● **Problem to solve**:
Retype, exactly as they appear below, the lines between the line holding "The height and width of the screenshot is (364, 460)." and the line holding "is (554, 373).", both ends included.

● **Data in this exercise**:
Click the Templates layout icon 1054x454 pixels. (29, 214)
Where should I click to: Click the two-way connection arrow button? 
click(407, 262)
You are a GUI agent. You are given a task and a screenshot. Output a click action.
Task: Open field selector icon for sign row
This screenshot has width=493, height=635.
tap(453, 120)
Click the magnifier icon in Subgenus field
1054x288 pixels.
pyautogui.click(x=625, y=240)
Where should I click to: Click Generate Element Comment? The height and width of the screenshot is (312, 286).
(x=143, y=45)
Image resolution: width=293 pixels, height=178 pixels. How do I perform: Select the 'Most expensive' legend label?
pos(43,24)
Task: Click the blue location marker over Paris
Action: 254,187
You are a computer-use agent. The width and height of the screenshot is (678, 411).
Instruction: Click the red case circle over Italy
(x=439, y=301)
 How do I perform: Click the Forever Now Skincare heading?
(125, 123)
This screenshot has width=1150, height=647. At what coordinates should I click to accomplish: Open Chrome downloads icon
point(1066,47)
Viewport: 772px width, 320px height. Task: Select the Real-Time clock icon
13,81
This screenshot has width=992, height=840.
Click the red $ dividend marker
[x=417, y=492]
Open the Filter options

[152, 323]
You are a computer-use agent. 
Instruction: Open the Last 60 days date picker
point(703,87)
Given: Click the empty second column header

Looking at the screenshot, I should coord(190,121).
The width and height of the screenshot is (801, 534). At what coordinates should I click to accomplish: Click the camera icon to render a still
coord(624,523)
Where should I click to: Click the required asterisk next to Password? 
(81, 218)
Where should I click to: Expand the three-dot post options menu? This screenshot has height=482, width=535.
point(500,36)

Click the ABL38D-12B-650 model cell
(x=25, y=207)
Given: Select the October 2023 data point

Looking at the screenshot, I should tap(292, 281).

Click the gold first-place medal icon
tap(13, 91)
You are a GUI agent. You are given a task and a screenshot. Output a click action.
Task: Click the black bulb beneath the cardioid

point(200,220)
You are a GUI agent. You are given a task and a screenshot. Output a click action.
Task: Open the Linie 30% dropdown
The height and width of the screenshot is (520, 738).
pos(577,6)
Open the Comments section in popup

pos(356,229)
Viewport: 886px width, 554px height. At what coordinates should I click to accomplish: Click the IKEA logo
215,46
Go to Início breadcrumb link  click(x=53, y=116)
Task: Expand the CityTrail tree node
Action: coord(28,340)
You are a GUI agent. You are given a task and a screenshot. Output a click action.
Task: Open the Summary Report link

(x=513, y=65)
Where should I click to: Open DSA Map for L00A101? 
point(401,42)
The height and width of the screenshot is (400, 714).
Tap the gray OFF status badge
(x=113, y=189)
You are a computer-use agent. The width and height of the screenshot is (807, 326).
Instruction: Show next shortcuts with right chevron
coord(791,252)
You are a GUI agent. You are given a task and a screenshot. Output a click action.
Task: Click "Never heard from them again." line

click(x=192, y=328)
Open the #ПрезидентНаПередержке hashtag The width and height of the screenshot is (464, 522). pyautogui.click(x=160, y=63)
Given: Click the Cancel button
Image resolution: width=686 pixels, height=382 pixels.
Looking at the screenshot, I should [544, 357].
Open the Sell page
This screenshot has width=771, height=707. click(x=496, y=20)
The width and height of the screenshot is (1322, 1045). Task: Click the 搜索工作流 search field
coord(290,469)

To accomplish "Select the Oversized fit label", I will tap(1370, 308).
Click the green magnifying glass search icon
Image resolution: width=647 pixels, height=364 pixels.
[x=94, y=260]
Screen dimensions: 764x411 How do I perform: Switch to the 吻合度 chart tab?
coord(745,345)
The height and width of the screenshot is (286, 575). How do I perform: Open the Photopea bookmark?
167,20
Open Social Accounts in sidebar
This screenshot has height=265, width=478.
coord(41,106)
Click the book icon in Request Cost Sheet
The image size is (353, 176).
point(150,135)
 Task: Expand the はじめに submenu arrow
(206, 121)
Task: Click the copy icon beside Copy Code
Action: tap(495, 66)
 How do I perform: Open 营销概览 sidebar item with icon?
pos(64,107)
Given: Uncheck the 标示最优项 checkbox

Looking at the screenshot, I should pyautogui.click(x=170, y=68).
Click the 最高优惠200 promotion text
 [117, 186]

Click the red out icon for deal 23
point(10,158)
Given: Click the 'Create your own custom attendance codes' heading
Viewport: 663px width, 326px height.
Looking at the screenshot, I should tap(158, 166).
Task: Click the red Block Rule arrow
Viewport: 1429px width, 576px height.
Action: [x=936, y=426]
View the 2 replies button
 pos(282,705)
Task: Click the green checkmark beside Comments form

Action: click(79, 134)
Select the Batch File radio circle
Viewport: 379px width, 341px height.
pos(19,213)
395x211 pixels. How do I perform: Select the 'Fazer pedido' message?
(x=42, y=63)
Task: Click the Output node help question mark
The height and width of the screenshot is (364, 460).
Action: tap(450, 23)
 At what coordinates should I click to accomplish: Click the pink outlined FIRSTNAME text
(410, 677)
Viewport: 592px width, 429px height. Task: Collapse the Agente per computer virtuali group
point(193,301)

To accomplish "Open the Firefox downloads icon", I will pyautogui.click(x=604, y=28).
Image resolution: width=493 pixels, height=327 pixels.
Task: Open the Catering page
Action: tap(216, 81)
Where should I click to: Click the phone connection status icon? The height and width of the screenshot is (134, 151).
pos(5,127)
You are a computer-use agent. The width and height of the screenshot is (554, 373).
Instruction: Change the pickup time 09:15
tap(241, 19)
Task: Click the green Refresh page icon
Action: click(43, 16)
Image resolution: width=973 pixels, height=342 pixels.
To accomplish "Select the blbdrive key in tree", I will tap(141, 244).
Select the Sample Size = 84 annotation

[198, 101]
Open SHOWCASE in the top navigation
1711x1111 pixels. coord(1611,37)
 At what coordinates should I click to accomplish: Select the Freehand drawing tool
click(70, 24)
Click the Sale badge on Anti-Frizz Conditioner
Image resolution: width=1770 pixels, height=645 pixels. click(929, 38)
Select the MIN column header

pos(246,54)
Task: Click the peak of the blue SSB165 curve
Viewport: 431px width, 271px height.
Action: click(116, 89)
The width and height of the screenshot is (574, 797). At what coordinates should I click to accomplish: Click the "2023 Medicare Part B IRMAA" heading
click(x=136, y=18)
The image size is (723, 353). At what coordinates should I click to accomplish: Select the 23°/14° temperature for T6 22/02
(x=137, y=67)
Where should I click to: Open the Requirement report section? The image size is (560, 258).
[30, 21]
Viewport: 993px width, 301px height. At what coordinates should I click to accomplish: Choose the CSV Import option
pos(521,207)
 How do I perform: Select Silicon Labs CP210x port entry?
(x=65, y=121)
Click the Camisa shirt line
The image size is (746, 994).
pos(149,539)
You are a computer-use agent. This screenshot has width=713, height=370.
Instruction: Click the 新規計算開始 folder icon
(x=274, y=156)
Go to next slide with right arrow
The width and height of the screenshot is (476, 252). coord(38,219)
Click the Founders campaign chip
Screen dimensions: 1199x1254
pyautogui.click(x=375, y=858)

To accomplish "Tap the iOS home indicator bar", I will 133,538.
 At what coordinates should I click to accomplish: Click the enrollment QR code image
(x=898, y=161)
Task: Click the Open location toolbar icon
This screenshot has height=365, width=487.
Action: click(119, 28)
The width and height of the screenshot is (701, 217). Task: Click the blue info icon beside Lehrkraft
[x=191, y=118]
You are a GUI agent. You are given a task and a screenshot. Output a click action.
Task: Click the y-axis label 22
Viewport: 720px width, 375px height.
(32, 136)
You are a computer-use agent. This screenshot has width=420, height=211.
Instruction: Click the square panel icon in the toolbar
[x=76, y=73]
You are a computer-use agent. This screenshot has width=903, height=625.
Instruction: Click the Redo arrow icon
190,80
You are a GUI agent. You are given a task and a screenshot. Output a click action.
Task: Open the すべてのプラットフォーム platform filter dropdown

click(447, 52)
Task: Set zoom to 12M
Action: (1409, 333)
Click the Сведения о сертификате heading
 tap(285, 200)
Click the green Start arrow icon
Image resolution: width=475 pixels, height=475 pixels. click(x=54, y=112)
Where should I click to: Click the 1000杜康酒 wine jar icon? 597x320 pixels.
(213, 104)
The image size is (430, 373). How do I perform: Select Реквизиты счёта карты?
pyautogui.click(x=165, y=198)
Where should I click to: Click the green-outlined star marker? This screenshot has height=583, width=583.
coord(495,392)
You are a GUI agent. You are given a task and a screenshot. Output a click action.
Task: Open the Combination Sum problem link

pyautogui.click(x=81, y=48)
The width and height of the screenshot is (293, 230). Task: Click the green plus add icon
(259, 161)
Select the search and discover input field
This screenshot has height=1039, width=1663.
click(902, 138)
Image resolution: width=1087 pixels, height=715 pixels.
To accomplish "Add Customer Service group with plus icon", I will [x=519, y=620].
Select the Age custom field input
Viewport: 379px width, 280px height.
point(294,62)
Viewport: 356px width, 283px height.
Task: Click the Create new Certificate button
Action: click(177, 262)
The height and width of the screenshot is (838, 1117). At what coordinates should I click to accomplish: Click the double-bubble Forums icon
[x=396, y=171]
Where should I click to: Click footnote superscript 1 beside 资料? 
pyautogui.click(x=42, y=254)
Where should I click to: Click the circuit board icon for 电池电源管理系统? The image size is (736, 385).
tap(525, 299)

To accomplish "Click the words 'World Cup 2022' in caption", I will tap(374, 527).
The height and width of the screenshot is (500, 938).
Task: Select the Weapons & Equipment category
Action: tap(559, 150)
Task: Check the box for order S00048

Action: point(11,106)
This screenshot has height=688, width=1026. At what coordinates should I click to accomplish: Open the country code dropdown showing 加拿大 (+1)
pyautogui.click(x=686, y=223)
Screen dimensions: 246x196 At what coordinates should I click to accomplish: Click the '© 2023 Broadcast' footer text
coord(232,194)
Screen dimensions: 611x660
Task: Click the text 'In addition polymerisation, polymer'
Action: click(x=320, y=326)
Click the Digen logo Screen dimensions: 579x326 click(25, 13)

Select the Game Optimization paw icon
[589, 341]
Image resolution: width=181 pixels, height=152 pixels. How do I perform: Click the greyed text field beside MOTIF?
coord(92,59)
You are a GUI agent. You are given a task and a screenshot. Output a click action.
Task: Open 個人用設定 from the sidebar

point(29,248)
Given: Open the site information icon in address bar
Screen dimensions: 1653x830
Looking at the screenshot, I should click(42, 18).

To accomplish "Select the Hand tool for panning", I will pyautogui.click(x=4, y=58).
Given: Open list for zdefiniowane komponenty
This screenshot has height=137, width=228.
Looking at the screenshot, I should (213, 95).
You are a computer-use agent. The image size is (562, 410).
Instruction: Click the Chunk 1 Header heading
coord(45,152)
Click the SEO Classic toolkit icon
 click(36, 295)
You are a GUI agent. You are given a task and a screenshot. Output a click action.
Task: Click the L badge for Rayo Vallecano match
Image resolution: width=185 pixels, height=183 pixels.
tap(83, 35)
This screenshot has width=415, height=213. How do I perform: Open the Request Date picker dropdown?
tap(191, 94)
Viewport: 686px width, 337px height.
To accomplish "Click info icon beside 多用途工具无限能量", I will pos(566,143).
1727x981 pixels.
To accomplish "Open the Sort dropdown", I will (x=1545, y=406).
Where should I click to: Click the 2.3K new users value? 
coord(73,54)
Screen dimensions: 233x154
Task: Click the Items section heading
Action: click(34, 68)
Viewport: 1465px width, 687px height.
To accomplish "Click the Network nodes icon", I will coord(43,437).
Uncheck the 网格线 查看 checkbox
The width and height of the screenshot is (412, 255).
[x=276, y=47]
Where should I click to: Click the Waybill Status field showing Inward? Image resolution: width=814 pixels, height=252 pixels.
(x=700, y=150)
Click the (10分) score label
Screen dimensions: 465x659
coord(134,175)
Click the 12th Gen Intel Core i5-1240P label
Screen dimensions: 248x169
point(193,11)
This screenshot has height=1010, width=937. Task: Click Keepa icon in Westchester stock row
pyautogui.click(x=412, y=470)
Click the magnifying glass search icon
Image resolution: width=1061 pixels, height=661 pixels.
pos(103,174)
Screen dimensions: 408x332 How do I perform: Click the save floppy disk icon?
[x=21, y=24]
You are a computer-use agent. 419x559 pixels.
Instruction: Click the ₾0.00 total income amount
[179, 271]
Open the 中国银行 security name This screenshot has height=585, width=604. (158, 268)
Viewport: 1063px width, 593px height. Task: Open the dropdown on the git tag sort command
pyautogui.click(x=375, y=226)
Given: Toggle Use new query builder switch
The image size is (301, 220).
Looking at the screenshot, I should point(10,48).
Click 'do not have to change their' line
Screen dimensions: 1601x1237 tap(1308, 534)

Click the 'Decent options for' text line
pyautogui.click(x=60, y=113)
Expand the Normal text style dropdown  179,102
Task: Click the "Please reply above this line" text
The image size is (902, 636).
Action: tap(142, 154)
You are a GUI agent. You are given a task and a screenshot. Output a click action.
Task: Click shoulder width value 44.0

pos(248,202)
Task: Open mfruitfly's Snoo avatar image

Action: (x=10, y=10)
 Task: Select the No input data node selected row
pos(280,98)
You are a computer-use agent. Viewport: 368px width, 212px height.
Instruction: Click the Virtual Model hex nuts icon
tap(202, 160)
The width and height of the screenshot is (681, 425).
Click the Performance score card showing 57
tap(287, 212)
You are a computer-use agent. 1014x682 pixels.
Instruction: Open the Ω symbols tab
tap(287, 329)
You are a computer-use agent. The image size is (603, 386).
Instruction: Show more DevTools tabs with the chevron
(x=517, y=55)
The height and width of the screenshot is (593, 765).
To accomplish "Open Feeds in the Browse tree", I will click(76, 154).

● **Reply to the exercise**:
The height and width of the screenshot is (364, 460).
Action: tap(450, 23)
 At what coordinates should I click to accomplish: Click the pink outlined FIRSTNAME text
(410, 677)
Viewport: 592px width, 429px height. Task: Collapse the Agente per computer virtuali group
point(193,301)

To accomplish "Open the Firefox downloads icon", I will pyautogui.click(x=604, y=28).
Image resolution: width=493 pixels, height=327 pixels.
Task: Open the Catering page
Action: tap(216, 81)
Where should I click to: Click the phone connection status icon? The height and width of the screenshot is (134, 151).
pos(5,127)
You are a computer-use agent. The width and height of the screenshot is (554, 373).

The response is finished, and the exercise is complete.